Many of those affected by the measures are minorities who largely come from backgrounds in former French colonies.

They are forbidden from leaving their neighbourhoods and required to report daily to police.

Some of those now restricted in their movements, with orders that don't require prior approval from judges, include a man who had mental health issues in the past but is now receiving treatment.

There also is a business student who believes he's been targeted in part because he's Muslim and his father was born in Morocco, and a halal food delivery driver who risks losing his job because he is banned from moving too far from his home, their lawyers say.
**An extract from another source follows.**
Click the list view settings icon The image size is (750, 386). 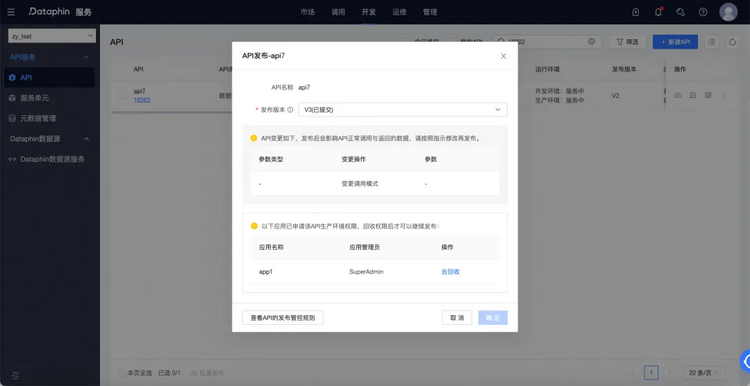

Those affected also include Amine, a bank apprentice who is now forbidden from leaving his suburb south of Paris — except to report at 6:30 pm daily to a local police station.

The France-born 21-year-old has no criminal record and has not been charged with any crime, he and his lawyer say.

Amine believes French intelligence services have mistaken him for someone else who posted decapitation images and threats against LGBTQ+ people on a video-sharing app.

French Interior Minister Gerald Darmanin says the restrictions aim to prevent "very dangerous" people from attacking the games.

Darmanin says he's applied them to more than 500 people this year as part of France's security preparations for the games and the Olympic torch relay which took place ahead of the opening ceremony.

French Interior minister Gerald Darmanin acknowledges members of foreign police forces that help with the security of the 2024 Summer Olympics.
French Interior minister Gerald Darmanin acknowledges members of foreign police forces that help with the security of the 2024 Summer Olympics.Petr David Josek/Copyright 2024 The AP. All rights reserved

'A terribly dangerous tool'

The use of the restrictions for the Olympics appears unprecedented in scope, some lawyers say.

The power in question is known as the "individual measure of administrative control and surveillance" (MICAS), under France's anti-terror law.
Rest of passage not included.